TORONTO – A Brantford woman is hoping a renewed ceasefire in Gaza will allow her daughter to finally get home.
When Wesam Abuzaiter packed her 8-year-old daughter Salma off for a visit to her homeland she had few worries. Her husband Hassan, a doctor, was returning to Gaza to work in a hospital and Salma was going with him for the summer.
She would have a chance to stay with her grandmother and see the place where her parents were born: Gaza City.
The two left in June when the region was relatively peaceful – but in July the crisis exploded and the borders closed.
Hassan Abuzaiter was working 24-hour shifts at the hospital dealing with the wounded. His mother would tell Wesam not to worry, that the bombs were falling far away. When pressed for specifics, Hassan’s mother said she meant the next street over.
Communications with Hassan and Salma were sporadic and frustrating but they did make occasional contact via the internet.
Meanwhile, horrific images were being beamed out of Gaza of wounded and dead children.
“I was watching the news 24/7,” said Abuzaiter in an interview with Global News in her Brantford living room.
“The whole day and the whole night.
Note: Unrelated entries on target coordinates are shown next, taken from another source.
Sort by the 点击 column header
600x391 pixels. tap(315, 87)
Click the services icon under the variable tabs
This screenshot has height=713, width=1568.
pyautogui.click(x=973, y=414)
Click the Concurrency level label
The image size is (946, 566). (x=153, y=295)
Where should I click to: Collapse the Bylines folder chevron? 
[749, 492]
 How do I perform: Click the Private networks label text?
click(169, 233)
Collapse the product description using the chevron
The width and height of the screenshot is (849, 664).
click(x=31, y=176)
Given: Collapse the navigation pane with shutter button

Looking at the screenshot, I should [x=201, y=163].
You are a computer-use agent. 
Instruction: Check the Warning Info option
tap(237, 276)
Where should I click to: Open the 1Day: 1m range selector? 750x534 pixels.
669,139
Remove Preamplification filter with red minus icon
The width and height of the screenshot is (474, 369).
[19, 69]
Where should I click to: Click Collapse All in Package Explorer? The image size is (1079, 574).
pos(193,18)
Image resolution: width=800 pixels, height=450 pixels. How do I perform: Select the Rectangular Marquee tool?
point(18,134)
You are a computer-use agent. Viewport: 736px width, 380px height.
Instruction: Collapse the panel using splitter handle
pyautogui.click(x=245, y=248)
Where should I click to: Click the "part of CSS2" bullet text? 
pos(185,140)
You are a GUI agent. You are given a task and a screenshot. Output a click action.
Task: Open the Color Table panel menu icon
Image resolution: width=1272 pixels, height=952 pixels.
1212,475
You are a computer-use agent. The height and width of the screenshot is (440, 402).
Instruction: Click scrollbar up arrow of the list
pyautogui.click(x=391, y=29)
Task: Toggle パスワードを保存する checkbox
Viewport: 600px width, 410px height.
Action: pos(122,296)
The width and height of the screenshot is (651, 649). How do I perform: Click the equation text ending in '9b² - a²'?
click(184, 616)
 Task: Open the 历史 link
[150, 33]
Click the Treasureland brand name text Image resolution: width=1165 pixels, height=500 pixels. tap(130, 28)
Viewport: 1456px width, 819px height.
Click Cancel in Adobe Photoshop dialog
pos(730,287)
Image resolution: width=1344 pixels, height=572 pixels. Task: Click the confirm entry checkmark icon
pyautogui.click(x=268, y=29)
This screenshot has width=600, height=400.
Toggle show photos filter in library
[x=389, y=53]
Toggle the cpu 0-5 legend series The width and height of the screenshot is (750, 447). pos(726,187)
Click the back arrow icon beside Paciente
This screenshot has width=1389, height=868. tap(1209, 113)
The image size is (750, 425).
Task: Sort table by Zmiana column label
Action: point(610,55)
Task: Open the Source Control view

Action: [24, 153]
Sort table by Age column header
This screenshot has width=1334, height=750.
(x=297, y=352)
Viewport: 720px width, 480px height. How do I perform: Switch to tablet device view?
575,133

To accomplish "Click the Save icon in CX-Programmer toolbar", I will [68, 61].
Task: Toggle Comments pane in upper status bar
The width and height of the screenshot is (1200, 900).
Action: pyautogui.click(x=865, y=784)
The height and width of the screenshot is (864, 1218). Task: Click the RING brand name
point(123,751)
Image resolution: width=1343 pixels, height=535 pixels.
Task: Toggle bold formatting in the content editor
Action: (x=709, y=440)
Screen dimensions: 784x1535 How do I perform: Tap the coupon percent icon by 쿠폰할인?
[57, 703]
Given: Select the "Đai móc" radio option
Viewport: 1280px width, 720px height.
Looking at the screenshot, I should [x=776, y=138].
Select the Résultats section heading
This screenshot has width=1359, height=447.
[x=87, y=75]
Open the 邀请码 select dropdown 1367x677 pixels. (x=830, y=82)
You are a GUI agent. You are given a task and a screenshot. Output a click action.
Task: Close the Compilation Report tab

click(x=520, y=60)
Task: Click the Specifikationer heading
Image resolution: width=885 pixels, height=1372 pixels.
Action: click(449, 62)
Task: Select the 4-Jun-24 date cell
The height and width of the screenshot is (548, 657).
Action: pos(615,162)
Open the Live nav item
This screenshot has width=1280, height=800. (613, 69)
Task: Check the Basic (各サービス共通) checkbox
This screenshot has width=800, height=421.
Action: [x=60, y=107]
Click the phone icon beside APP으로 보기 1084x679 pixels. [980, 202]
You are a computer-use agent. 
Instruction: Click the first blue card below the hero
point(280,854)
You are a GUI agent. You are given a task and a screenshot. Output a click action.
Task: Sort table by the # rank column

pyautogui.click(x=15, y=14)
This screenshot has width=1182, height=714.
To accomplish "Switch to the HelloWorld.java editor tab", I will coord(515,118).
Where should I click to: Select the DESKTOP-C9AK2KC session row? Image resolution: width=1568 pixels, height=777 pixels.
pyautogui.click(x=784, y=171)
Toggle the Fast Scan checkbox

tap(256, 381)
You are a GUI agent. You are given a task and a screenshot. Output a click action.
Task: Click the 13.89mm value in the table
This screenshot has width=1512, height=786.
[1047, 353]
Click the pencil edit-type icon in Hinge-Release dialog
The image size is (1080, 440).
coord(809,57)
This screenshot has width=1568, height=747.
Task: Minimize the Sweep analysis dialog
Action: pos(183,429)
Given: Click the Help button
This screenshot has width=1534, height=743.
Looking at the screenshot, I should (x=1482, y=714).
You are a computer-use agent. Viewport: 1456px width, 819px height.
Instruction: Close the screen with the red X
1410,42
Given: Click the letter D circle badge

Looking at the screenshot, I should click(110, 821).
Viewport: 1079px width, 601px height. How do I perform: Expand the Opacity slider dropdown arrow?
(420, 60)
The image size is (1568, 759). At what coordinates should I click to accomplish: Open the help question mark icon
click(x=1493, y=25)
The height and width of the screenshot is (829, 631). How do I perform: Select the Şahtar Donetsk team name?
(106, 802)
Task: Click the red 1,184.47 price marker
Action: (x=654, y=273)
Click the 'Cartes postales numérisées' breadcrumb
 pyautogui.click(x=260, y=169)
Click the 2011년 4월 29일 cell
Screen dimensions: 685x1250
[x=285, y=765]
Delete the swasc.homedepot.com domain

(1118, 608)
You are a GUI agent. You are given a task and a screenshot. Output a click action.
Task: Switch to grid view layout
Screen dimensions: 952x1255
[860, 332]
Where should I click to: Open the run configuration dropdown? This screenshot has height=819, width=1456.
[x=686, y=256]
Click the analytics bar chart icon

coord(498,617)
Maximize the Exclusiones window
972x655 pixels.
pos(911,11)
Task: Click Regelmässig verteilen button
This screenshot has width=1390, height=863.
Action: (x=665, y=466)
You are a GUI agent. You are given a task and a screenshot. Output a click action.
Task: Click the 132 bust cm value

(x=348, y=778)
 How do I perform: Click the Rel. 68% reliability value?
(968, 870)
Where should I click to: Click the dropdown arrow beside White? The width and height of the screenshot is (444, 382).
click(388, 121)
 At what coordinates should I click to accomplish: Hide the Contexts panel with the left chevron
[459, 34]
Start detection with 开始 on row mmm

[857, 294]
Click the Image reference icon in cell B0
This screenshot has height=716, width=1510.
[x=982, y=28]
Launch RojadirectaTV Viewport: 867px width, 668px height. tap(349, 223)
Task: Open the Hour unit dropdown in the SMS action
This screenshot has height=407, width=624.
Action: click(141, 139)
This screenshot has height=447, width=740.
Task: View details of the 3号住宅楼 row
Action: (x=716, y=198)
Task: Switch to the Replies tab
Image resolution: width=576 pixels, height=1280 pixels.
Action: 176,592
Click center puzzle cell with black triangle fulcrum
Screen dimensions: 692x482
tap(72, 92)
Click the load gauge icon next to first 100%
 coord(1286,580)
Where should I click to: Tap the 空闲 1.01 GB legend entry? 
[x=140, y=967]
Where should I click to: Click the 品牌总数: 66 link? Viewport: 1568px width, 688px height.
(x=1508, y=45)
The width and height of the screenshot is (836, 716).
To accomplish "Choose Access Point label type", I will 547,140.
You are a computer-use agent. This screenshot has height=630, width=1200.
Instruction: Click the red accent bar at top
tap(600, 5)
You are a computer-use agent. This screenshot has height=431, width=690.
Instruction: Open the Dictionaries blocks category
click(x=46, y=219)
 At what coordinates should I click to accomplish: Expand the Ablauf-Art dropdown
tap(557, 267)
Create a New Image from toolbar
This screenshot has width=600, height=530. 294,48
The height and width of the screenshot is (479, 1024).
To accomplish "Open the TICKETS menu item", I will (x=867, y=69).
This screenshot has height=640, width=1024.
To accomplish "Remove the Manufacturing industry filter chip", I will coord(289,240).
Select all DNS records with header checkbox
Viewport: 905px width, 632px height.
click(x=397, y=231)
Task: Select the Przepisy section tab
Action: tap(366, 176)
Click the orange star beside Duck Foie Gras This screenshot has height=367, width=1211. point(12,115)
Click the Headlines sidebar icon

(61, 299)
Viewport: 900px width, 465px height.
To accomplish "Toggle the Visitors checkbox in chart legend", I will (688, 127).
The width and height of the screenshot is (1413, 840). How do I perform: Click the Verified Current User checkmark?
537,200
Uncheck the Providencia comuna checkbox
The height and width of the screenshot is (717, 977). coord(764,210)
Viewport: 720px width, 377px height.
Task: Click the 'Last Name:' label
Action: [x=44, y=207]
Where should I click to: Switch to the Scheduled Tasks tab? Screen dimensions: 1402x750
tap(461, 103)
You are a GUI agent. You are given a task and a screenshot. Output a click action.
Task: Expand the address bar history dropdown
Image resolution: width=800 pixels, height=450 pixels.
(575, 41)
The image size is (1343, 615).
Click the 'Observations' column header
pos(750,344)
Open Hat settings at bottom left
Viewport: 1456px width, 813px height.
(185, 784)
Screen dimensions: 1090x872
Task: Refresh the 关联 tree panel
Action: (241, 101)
Every line I was reading it. Because I was afraid.”
She launched frantic and frustrating efforts to get her daughter out of Gaza and reached out to Canada’s Ministry of Foreign Affairs for advice.
There were a couple of humanitarian convoys out of Gaza but Salma was too young to travel on her own and Abuzaiter’s brother was unable to accompany her because of his Palestinian citizenship.
News of the latest ceasefire allowed Abuzaiter to exhale.
“I was so happy. Yesterday night I can tell you was maybe the first time that I had a little bit of a sleep,” she said.
Abuzaiter hopes that the period of relative calm will allow her brother to get out to Egypt with Salma and bring her home to Brantford.